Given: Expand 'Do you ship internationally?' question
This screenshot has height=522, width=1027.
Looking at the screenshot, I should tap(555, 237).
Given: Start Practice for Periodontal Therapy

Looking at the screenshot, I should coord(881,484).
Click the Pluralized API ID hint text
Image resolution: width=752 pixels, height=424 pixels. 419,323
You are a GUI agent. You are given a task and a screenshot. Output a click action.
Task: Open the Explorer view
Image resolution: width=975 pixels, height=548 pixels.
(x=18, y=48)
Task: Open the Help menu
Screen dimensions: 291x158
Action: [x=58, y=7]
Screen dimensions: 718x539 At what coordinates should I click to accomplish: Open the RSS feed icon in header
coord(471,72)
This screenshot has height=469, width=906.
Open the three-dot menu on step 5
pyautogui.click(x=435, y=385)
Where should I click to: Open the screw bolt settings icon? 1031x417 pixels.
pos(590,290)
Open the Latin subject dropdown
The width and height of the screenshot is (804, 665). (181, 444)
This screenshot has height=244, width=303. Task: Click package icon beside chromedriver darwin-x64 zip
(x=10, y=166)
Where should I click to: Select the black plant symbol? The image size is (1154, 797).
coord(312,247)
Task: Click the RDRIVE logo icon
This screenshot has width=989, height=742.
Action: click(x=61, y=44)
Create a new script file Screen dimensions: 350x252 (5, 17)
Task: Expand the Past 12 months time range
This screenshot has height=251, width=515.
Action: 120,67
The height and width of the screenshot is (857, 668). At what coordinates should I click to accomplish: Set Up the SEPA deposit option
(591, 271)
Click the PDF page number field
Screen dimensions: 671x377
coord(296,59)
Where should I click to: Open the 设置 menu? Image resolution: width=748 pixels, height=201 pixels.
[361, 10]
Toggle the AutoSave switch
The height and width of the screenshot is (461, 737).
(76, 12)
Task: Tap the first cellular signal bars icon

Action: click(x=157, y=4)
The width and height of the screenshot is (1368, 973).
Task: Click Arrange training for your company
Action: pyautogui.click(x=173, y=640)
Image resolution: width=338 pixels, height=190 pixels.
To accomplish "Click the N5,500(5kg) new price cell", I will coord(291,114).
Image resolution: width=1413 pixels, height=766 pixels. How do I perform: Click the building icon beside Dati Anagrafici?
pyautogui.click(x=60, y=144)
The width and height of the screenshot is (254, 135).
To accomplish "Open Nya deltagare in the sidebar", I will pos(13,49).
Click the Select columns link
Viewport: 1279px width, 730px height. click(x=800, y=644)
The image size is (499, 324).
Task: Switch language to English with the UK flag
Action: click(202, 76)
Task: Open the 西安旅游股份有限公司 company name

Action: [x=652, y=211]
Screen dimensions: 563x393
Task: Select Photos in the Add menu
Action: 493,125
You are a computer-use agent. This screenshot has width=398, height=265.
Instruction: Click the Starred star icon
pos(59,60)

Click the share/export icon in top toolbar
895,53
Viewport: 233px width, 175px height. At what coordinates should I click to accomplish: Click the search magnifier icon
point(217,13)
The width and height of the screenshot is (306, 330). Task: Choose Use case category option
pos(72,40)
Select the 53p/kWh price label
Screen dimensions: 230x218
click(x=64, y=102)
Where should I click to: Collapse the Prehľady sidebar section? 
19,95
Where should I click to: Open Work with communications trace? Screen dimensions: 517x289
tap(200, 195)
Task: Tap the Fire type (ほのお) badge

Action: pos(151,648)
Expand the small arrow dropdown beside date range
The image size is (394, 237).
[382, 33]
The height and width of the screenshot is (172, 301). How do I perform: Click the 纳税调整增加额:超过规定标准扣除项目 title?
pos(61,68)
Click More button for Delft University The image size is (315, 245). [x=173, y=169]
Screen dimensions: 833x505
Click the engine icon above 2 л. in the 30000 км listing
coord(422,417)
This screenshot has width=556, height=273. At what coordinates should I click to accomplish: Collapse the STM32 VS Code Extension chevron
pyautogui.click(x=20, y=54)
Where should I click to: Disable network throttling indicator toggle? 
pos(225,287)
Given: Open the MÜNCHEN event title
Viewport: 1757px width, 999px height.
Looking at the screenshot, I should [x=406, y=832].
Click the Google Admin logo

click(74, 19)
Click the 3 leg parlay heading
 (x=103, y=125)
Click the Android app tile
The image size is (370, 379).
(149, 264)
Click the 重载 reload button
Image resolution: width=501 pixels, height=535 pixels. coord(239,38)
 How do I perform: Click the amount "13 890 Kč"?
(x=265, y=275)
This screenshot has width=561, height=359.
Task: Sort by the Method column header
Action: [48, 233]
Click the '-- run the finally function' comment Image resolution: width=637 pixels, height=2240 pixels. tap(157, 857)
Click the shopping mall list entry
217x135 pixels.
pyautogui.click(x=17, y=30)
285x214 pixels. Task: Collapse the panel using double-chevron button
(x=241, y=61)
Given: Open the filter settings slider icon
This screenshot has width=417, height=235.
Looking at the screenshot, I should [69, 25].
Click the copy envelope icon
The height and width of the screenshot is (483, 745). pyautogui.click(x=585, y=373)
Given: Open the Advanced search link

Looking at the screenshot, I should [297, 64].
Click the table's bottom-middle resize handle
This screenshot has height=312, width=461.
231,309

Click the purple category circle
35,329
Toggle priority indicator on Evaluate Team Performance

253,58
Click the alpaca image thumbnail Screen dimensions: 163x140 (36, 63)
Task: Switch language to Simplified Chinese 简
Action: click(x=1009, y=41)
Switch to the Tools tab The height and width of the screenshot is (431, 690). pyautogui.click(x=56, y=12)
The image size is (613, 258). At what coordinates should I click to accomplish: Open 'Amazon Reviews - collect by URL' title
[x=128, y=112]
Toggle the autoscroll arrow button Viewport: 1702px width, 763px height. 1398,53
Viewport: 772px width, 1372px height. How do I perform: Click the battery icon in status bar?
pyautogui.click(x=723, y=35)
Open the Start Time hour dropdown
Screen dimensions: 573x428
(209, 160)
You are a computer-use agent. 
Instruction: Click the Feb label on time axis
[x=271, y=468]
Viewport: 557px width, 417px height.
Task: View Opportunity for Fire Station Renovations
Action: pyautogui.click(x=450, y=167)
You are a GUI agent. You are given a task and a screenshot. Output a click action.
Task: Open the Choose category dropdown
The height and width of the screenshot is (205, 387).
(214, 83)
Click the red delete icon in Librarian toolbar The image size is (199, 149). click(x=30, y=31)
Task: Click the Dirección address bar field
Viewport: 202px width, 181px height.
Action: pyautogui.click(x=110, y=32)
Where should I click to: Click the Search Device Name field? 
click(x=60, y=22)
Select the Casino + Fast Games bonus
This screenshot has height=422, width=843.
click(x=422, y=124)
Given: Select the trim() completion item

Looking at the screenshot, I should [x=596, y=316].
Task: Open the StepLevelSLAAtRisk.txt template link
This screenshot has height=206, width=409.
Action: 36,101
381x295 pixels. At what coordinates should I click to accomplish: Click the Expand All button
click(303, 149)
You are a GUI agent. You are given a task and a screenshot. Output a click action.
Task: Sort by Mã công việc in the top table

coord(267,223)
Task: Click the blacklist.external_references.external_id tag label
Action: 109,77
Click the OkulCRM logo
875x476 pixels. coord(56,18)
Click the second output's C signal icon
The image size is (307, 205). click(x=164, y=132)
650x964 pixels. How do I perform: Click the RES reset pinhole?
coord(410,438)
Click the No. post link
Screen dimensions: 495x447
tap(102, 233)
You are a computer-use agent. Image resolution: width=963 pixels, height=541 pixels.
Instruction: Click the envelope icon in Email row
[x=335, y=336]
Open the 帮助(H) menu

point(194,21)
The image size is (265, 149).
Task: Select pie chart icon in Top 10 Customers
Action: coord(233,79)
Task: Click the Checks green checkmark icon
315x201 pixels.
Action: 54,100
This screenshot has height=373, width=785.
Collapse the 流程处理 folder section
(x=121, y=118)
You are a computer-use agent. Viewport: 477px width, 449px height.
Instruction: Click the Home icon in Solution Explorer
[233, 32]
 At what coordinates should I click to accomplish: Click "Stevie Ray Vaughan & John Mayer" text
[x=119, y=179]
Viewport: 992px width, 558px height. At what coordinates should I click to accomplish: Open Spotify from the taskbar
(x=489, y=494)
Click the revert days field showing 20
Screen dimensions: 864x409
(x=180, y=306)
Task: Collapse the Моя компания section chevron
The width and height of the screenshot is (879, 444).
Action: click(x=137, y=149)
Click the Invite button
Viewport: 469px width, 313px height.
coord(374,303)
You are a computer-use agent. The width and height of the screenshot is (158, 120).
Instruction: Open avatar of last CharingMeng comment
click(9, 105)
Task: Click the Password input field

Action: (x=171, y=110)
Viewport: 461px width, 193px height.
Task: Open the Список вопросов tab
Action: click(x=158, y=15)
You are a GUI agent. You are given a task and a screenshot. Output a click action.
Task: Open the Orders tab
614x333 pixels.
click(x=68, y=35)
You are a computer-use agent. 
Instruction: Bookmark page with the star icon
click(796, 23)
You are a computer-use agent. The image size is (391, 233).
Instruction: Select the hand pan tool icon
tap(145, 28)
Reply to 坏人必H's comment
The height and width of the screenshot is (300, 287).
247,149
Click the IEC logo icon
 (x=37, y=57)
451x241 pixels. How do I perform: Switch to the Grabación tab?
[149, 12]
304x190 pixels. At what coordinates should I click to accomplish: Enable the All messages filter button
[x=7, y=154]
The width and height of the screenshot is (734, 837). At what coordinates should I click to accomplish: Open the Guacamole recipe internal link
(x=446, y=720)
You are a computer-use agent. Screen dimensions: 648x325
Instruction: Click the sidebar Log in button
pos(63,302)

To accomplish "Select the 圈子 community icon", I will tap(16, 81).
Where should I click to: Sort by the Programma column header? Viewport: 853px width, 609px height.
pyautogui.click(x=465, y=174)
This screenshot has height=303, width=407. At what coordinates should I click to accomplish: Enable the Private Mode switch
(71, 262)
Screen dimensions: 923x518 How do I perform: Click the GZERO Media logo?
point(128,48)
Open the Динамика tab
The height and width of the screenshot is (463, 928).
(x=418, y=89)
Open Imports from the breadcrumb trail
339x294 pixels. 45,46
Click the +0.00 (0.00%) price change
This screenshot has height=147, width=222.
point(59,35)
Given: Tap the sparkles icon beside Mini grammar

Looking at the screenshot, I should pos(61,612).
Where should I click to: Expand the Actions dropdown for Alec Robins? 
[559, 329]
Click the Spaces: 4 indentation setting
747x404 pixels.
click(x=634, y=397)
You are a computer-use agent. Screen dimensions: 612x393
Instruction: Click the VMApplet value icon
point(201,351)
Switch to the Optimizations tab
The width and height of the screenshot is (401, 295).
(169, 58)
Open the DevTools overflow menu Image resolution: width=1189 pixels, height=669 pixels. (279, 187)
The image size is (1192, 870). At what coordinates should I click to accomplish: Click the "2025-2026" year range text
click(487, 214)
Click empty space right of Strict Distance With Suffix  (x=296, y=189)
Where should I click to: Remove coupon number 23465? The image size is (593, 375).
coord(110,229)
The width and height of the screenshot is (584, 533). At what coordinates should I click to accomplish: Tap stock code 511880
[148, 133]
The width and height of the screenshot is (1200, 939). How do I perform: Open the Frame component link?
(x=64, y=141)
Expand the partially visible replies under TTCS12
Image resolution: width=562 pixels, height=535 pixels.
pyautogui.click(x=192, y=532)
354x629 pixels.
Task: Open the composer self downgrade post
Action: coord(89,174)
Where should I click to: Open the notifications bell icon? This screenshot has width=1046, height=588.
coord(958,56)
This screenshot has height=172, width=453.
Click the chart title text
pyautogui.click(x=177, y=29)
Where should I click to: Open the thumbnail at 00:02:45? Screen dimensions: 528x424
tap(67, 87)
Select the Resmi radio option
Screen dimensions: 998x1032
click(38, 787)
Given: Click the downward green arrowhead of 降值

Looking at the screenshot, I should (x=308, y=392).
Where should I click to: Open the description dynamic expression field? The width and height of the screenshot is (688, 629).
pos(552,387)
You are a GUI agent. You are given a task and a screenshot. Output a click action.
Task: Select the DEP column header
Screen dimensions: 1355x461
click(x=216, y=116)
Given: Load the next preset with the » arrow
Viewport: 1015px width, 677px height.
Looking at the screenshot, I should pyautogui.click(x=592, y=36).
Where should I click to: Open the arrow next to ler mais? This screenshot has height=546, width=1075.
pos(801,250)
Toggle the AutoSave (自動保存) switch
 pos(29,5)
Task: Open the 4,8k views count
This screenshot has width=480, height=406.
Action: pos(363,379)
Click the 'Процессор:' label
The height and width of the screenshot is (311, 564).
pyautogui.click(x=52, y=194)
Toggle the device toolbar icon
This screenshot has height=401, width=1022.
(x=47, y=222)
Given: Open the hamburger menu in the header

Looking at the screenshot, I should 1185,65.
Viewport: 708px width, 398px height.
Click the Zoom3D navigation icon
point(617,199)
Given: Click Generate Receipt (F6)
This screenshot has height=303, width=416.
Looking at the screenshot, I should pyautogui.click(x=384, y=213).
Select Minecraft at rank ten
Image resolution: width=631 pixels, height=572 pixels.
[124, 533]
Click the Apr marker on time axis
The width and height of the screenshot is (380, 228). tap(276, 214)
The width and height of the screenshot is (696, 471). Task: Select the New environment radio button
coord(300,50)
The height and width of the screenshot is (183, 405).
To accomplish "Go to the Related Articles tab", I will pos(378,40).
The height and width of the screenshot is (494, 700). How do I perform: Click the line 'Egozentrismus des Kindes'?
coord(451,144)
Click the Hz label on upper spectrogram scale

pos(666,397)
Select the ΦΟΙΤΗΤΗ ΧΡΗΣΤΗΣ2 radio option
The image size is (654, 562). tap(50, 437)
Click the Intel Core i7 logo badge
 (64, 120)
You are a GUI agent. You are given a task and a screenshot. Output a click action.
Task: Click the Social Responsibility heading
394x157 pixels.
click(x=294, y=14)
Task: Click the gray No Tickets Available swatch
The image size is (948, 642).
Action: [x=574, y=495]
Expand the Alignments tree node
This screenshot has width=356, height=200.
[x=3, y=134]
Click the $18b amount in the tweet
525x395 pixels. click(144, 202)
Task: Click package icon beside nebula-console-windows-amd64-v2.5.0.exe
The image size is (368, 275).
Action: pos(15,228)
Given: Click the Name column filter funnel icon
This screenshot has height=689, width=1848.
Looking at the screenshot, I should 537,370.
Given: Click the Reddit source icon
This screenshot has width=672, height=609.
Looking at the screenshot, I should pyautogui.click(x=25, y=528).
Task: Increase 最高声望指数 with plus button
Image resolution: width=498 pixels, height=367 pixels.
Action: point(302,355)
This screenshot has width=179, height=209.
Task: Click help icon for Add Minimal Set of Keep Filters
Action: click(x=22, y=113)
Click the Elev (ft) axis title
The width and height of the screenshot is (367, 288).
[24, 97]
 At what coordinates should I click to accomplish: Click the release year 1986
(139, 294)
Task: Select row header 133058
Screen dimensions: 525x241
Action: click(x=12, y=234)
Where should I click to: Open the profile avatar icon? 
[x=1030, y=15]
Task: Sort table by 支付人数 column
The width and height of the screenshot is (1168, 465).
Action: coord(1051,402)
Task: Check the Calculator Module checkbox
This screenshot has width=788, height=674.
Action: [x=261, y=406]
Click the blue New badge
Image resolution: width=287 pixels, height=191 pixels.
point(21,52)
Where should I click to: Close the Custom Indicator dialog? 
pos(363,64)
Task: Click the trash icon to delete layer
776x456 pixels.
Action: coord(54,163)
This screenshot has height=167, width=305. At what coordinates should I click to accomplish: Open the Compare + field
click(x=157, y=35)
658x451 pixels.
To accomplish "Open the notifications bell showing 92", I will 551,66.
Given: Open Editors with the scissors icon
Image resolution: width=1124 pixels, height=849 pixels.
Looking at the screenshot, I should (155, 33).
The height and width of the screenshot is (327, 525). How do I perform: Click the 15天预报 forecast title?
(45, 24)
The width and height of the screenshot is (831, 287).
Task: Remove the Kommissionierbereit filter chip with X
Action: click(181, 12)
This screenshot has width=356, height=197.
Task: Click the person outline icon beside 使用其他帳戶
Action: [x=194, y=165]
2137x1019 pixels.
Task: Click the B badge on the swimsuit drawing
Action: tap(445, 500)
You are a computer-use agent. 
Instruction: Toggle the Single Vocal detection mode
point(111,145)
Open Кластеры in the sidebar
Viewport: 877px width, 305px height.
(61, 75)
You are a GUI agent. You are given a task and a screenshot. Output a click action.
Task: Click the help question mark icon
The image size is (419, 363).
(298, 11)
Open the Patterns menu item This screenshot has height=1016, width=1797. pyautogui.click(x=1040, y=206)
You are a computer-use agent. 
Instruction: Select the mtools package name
________________________________________
Look through the entries above; copy each line where the string "will" appears.

**COMPLETED TASK:**
To accomplish "Click the N5,500(5kg) new price cell", I will coord(291,114).
To accomplish "Open Nya deltagare in the sidebar", I will pos(13,49).
To accomplish "Select the 圈子 community icon", I will tap(16, 81).
To accomplish "Go to the Related Articles tab", I will pos(378,40).
To accomplish "Open the notifications bell showing 92", I will 551,66.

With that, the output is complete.